==== Available data
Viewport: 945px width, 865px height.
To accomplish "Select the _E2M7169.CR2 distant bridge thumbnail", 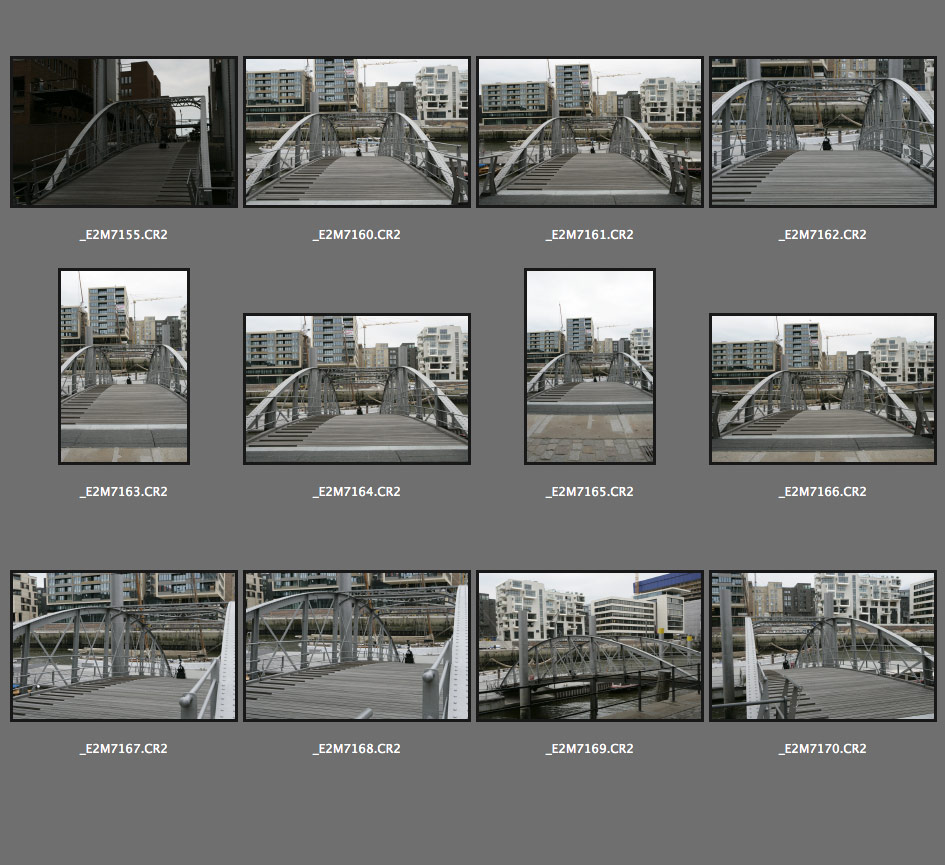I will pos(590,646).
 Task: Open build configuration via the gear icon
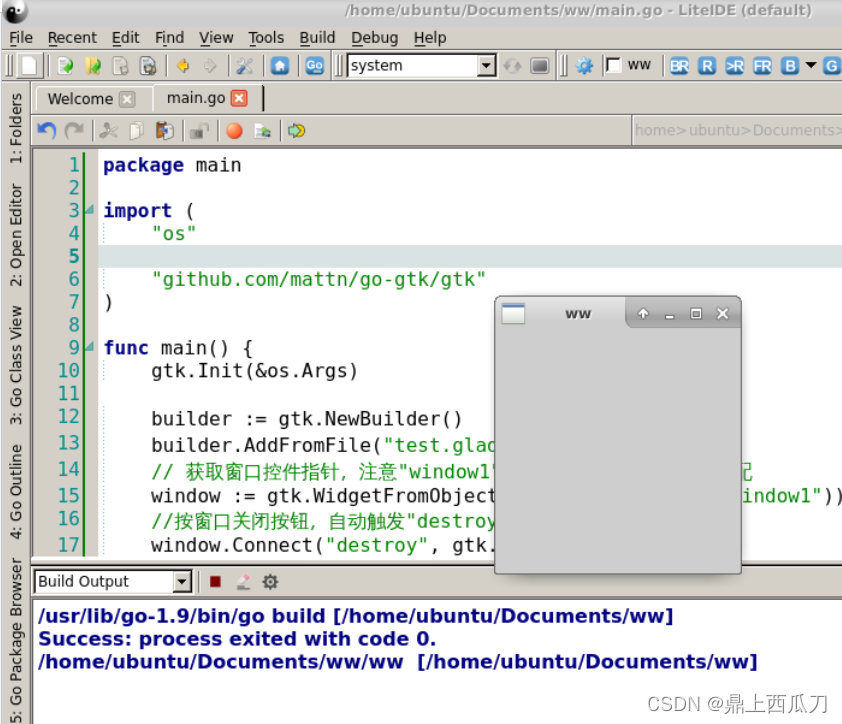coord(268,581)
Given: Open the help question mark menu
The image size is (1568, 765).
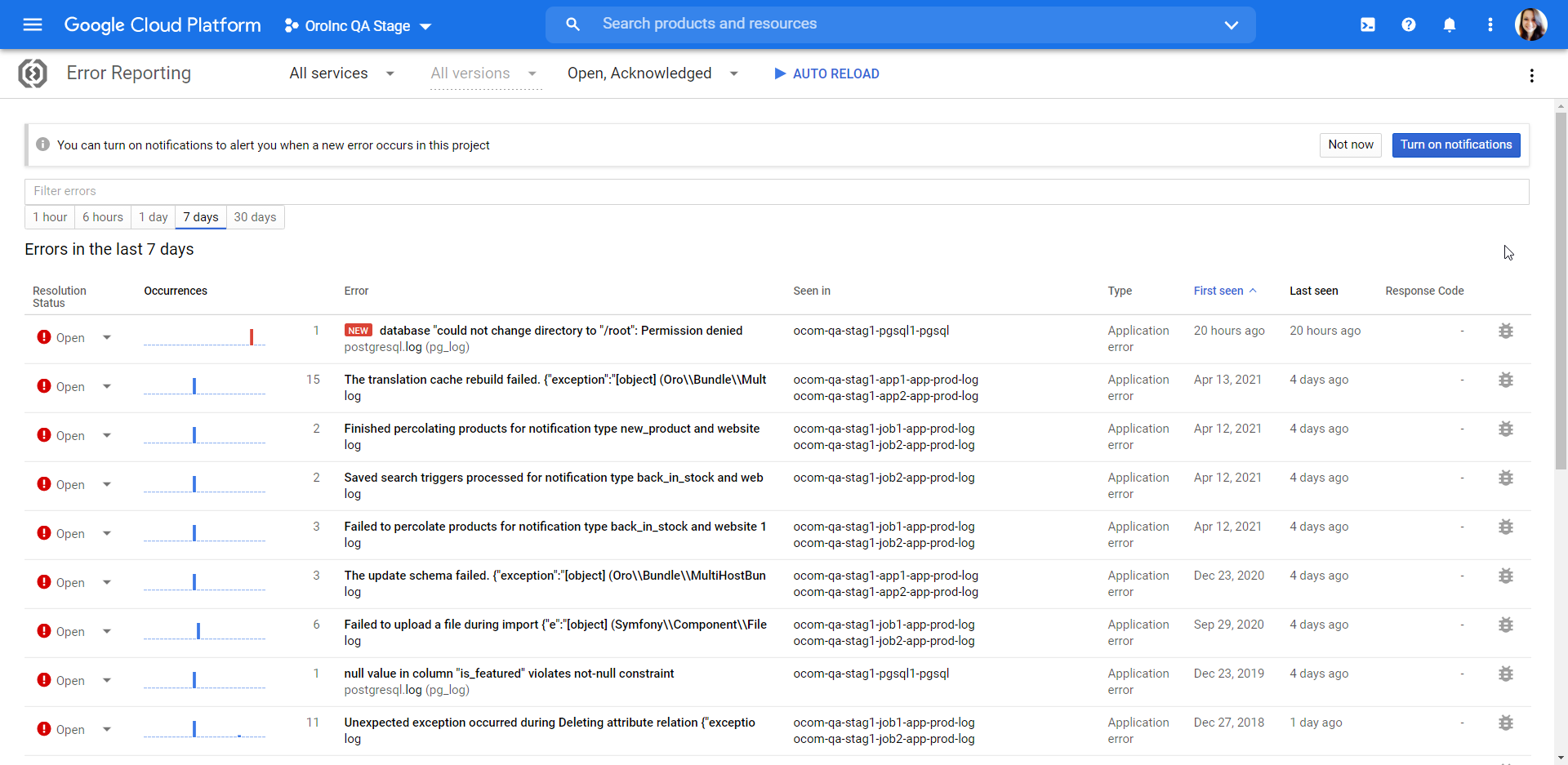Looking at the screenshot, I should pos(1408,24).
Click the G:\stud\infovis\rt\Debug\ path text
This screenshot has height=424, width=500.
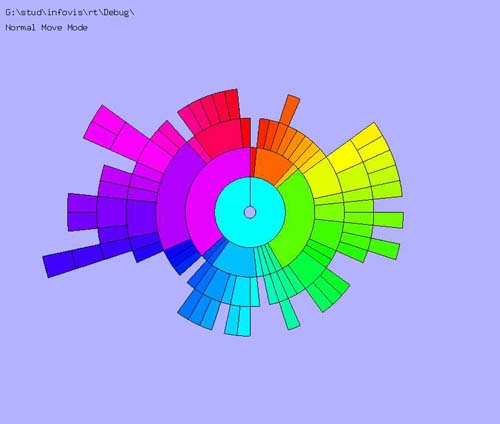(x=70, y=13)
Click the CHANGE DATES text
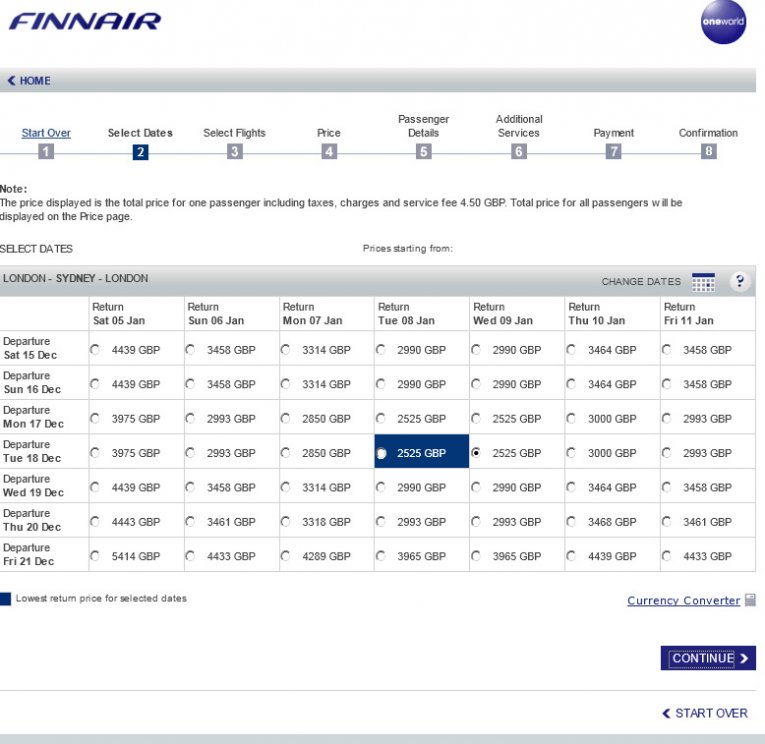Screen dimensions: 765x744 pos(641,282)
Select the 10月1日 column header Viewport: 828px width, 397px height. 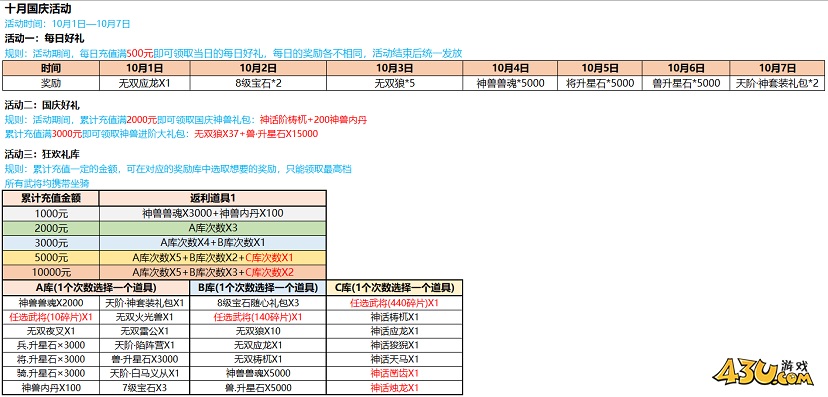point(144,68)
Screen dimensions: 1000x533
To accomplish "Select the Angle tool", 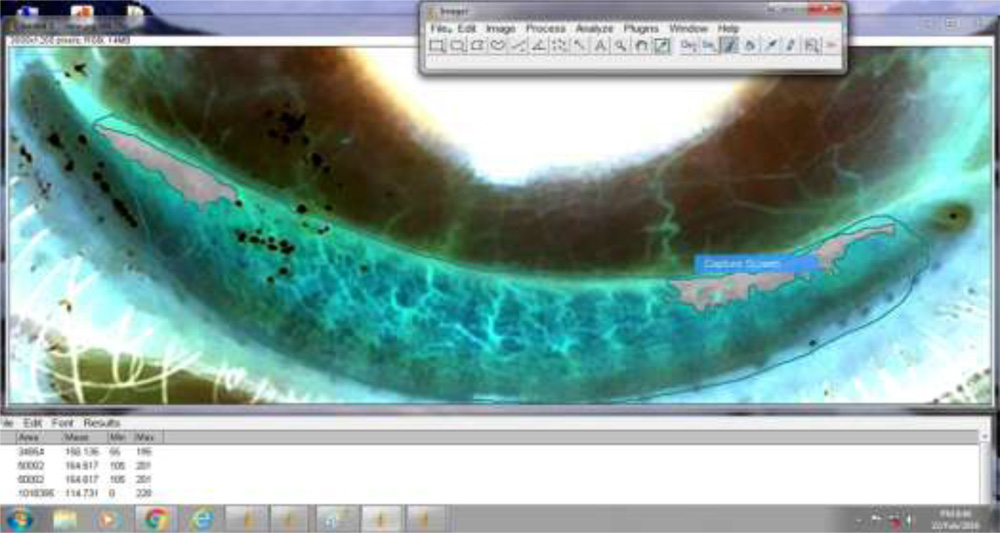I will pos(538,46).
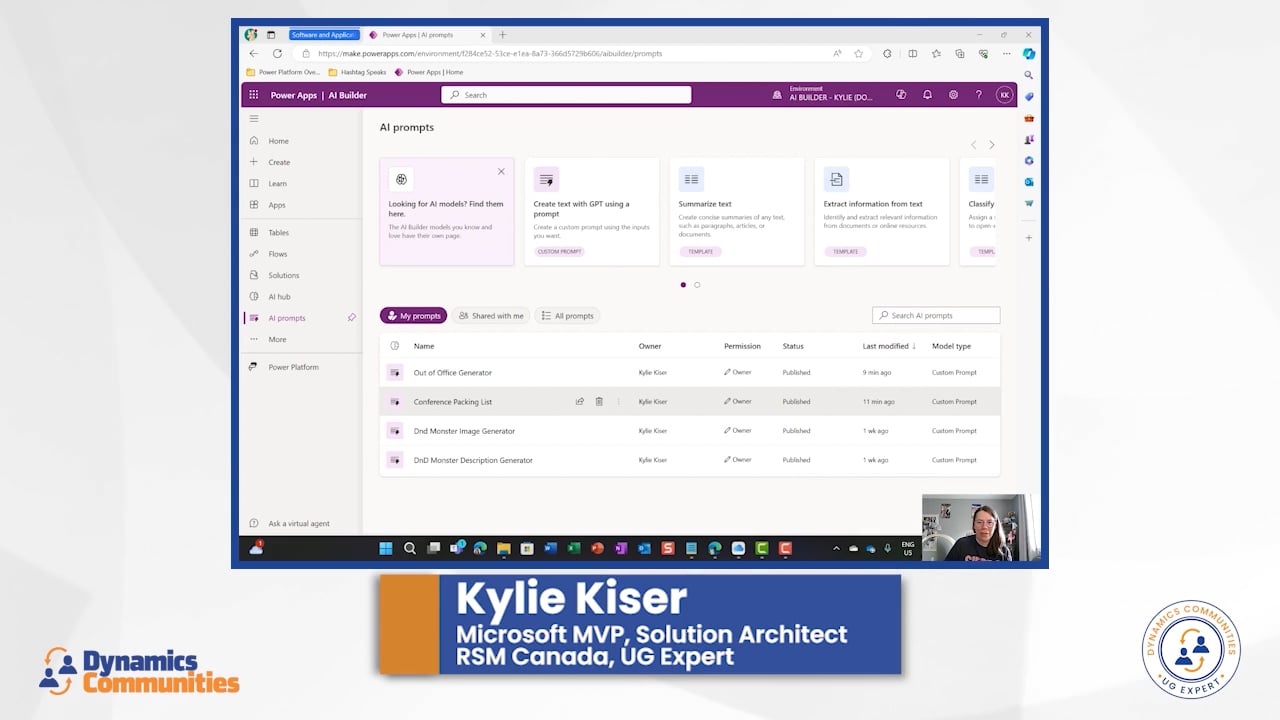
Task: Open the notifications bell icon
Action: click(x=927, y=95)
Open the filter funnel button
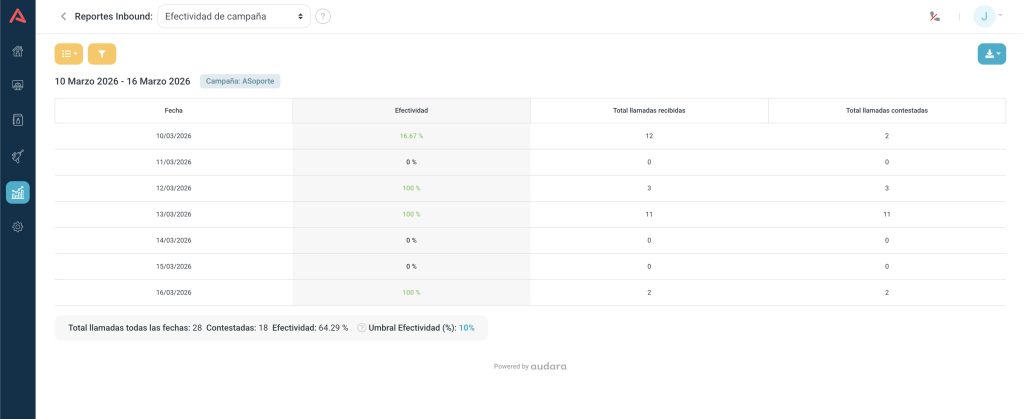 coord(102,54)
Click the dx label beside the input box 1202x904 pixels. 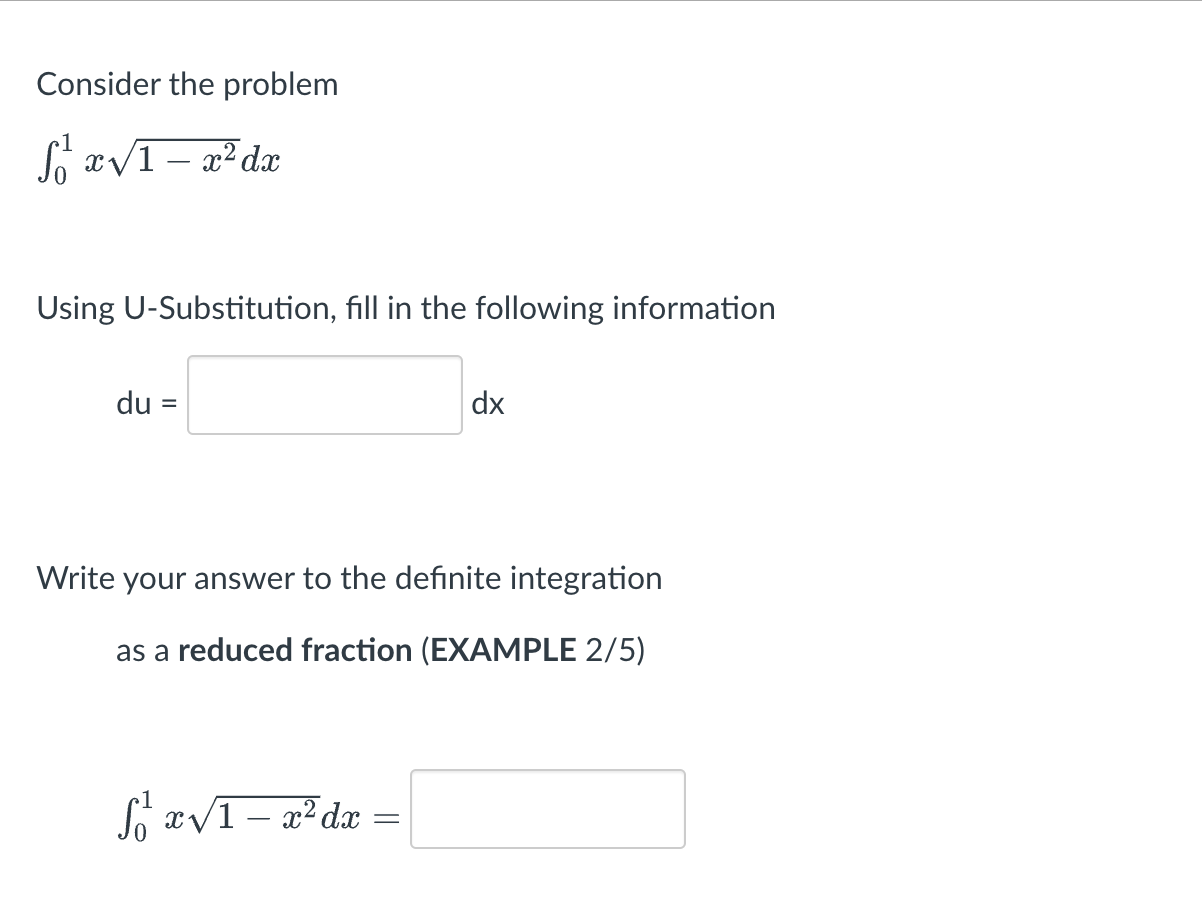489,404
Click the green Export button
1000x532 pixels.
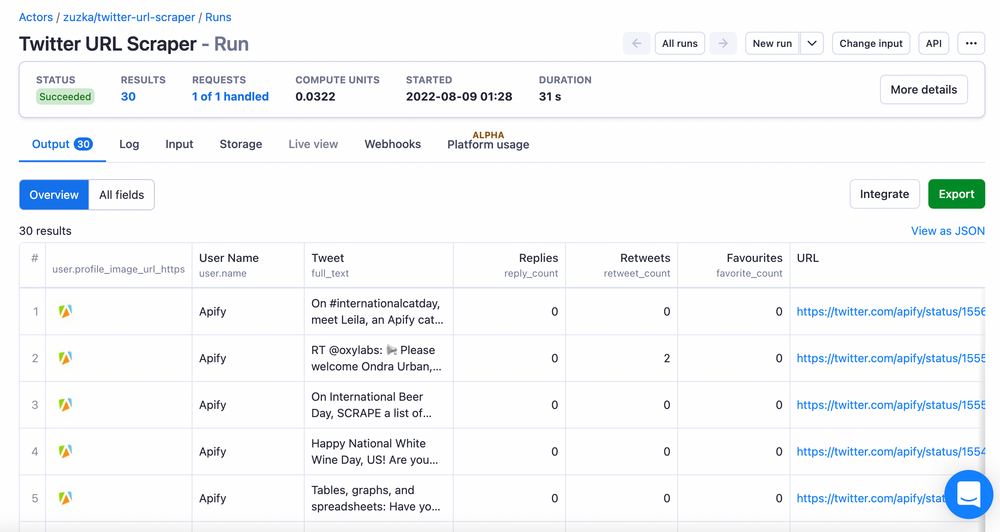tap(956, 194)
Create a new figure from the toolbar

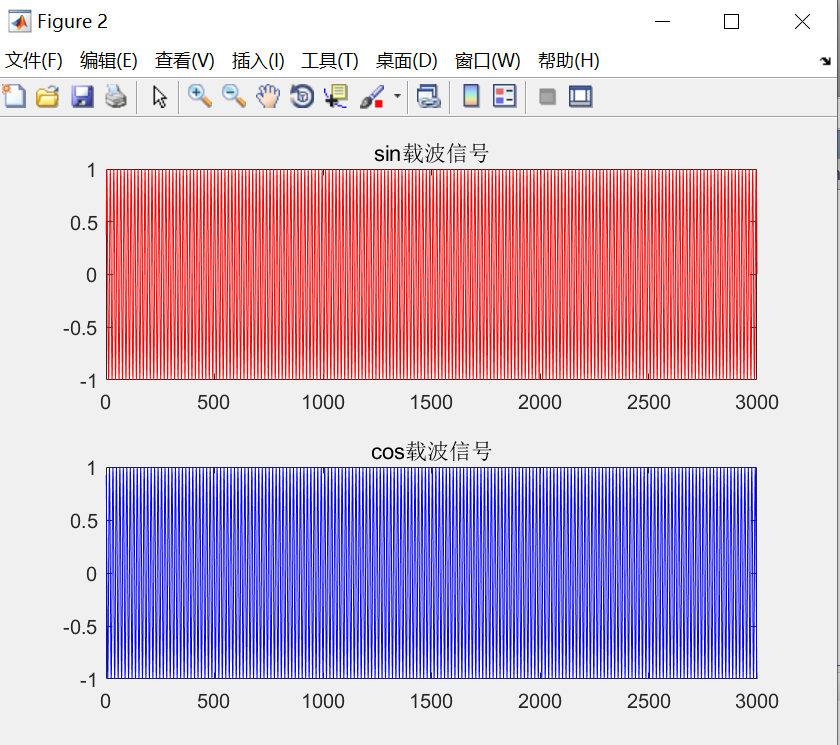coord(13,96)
========
What to produce
Leave out every picture and copy, exactly as written, the lines from the one with "1000x532 pixels." through the end of the records above.

Written solution
1000x532 pixels.
tap(956, 194)
Create a new figure from the toolbar

coord(13,96)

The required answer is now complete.